_RECORDS FOR THIS EXERCISE_
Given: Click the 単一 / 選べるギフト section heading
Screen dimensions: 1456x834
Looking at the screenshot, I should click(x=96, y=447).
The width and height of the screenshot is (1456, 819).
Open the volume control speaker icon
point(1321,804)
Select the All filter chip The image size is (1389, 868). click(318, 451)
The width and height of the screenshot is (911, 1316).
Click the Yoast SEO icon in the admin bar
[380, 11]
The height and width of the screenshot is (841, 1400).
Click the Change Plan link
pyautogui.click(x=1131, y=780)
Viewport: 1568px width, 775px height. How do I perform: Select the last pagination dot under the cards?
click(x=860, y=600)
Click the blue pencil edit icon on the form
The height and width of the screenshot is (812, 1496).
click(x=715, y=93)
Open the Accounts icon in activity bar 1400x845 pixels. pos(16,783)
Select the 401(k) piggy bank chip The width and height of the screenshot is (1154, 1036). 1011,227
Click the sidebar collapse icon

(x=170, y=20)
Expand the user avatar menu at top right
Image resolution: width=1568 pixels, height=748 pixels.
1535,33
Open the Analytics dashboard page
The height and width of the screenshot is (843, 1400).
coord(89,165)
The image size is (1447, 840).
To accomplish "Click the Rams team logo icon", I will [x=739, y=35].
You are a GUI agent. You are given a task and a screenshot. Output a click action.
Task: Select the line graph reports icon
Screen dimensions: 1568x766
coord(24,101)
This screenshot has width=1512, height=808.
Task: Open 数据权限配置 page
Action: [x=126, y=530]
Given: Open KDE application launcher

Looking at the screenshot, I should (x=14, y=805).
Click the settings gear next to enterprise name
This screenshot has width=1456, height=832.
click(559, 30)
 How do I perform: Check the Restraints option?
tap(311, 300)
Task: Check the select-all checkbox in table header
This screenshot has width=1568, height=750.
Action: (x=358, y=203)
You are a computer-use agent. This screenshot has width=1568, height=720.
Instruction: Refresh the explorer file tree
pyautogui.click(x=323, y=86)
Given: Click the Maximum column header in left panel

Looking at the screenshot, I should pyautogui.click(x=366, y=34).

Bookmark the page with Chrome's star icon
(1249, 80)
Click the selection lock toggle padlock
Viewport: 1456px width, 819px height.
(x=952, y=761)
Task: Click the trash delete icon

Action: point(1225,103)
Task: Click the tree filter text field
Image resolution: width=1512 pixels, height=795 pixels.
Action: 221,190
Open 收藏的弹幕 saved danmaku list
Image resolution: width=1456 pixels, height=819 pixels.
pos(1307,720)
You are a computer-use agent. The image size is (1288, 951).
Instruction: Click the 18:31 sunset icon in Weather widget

_TASK DIRECTIONS_
Report all lines in the listing above that contain the word "computer".

_WRITTEN SOLUTION_
You are a computer-use agent. This screenshot has width=1568, height=720.
You are a computer-use agent. The image size is (1288, 951).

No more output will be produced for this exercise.